• _REQUIRED ACTION_:
An exact transcription of every record is needed.

• _GIVEN RECORDS_:
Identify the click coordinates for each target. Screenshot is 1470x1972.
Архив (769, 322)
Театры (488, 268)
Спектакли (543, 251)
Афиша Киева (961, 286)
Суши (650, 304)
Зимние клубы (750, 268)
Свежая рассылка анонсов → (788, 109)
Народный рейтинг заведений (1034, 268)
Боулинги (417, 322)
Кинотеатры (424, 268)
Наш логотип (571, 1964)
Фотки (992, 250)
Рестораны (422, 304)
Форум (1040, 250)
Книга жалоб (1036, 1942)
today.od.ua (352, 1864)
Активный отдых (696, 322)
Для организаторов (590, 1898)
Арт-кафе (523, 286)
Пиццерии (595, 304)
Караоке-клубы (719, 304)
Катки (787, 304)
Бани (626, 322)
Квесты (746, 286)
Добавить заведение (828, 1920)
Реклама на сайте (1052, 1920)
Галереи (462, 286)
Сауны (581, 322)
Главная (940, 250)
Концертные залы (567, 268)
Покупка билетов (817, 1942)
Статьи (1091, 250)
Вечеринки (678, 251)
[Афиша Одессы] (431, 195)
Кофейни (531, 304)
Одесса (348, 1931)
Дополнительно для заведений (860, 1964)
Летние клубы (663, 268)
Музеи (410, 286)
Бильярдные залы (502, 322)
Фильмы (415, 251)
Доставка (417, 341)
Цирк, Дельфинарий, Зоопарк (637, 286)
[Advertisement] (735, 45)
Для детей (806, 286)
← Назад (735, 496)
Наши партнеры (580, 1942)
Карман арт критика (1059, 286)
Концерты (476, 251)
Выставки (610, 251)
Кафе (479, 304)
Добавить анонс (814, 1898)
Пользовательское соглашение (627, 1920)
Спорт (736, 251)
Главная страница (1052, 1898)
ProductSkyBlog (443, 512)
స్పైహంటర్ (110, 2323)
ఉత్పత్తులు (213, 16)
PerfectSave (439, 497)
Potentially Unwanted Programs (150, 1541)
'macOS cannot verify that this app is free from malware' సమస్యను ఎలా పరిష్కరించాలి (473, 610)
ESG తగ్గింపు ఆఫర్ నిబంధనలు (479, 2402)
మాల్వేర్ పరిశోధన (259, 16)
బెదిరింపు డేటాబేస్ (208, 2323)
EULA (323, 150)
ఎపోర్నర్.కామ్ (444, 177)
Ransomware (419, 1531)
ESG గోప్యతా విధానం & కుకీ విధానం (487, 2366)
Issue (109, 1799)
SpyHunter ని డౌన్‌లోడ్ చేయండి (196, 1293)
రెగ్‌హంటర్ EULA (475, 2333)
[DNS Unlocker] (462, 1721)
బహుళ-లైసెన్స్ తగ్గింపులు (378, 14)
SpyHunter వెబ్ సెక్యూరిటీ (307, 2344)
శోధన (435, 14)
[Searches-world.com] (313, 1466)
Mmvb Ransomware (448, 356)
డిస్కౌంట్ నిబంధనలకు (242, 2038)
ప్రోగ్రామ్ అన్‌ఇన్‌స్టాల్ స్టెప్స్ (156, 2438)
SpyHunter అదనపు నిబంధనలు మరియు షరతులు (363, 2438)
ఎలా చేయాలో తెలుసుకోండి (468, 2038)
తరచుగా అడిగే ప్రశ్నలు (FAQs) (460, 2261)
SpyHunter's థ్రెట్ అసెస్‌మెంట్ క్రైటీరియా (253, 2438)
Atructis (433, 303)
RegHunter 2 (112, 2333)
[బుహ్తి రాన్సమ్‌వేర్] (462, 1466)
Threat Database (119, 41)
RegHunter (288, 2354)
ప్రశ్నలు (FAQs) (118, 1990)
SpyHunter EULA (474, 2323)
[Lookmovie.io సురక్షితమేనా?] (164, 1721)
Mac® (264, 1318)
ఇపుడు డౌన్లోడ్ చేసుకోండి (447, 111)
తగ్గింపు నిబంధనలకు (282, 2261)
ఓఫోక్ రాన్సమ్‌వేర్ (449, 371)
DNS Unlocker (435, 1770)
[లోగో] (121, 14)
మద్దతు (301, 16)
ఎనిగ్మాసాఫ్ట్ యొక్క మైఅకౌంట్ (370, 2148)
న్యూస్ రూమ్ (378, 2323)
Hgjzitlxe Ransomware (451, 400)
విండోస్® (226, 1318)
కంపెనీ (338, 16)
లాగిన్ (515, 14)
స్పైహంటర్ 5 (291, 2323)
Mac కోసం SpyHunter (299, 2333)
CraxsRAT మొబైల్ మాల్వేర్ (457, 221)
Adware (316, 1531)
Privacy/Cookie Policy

• _OUTPUT OF THE TASK_:
Identify the click coordinates for each target. Screenshot is 1470x1972.
Архив (769, 322)
Театры (488, 268)
Спектакли (543, 251)
Афиша Киева (961, 286)
Суши (650, 304)
Зимние клубы (750, 268)
Свежая рассылка анонсов → (788, 109)
Народный рейтинг заведений (1034, 268)
Боулинги (417, 322)
Кинотеатры (424, 268)
Наш логотип (571, 1964)
Фотки (992, 250)
Рестораны (422, 304)
Форум (1040, 250)
Книга жалоб (1036, 1942)
today.od.ua (352, 1864)
Активный отдых (696, 322)
Для организаторов (590, 1898)
Арт-кафе (523, 286)
Пиццерии (595, 304)
Караоке-клубы (719, 304)
Катки (787, 304)
Бани (626, 322)
Квесты (746, 286)
Добавить заведение (828, 1920)
Реклама на сайте (1052, 1920)
Галереи (462, 286)
Сауны (581, 322)
Главная (940, 250)
Концертные залы (567, 268)
Покупка билетов (817, 1942)
Статьи (1091, 250)
Вечеринки (678, 251)
[Афиша Одессы] (431, 195)
Кофейни (531, 304)
Одесса (348, 1931)
Дополнительно для заведений (860, 1964)
Летние клубы (663, 268)
Музеи (410, 286)
Бильярдные залы (502, 322)
Фильмы (415, 251)
Доставка (417, 341)
Цирк, Дельфинарий, Зоопарк (637, 286)
[Advertisement] (735, 45)
Для детей (806, 286)
← Назад (735, 496)
Наши партнеры (580, 1942)
Карман арт критика (1059, 286)
Концерты (476, 251)
Выставки (610, 251)
Кафе (479, 304)
Добавить анонс (814, 1898)
Пользовательское соглашение (627, 1920)
Спорт (736, 251)
Главная страница (1052, 1898)
ProductSkyBlog (443, 512)
స్పైహంటర్ (110, 2323)
ఉత్పత్తులు (213, 16)
PerfectSave (439, 497)
Potentially Unwanted Programs (150, 1541)
'macOS cannot verify that this app is free from malware' సమస్యను ఎలా పరిష్కరించాలి (473, 610)
ESG తగ్గింపు ఆఫర్ నిబంధనలు (479, 2402)
మాల్వేర్ పరిశోధన (259, 16)
బెదిరింపు డేటాబేస్ (208, 2323)
EULA (323, 150)
ఎపోర్నర్.కామ్ (444, 177)
Ransomware (419, 1531)
ESG గోప్యతా విధానం & కుకీ విధానం (487, 2366)
Issue (109, 1799)
SpyHunter ని డౌన్‌లోడ్ చేయండి (196, 1293)
రెగ్‌హంటర్ EULA (475, 2333)
[DNS Unlocker] (462, 1721)
బహుళ-లైసెన్స్ తగ్గింపులు (378, 14)
SpyHunter వెబ్ సెక్యూరిటీ (307, 2344)
శోధన (435, 14)
[Searches-world.com] (313, 1466)
Mmvb Ransomware (448, 356)
డిస్కౌంట్ నిబంధనలకు (242, 2038)
ప్రోగ్రామ్ అన్‌ఇన్‌స్టాల్ స్టెప్స్ (156, 2438)
SpyHunter అదనపు నిబంధనలు మరియు షరతులు (363, 2438)
ఎలా చేయాలో తెలుసుకోండి (468, 2038)
తరచుగా అడిగే ప్రశ్నలు (FAQs) (460, 2261)
SpyHunter's థ్రెట్ అసెస్‌మెంట్ క్రైటీరియా (253, 2438)
Atructis (433, 303)
RegHunter 2 (112, 2333)
[బుహ్తి రాన్సమ్‌వేర్] (462, 1466)
Threat Database (119, 41)
RegHunter (288, 2354)
ప్రశ్నలు (FAQs) (118, 1990)
SpyHunter EULA (474, 2323)
[Lookmovie.io సురక్షితమేనా?] (164, 1721)
Mac® (264, 1318)
ఇపుడు డౌన్లోడ్ చేసుకోండి (447, 111)
తగ్గింపు నిబంధనలకు (282, 2261)
ఓఫోక్ రాన్సమ్‌వేర్ (449, 371)
DNS Unlocker (435, 1770)
[లోగో] (121, 14)
మద్దతు (301, 16)
ఎనిగ్మాసాఫ్ట్ యొక్క మైఅకౌంట్ (370, 2148)
న్యూస్ రూమ్ (378, 2323)
Hgjzitlxe Ransomware (451, 400)
విండోస్® (226, 1318)
కంపెనీ (338, 16)
లాగిన్ (515, 14)
స్పైహంటర్ 5 (291, 2323)
Mac కోసం SpyHunter (299, 2333)
CraxsRAT మొబైల్ మాల్వేర్ (457, 221)
Adware (316, 1531)
Privacy/Cookie Policy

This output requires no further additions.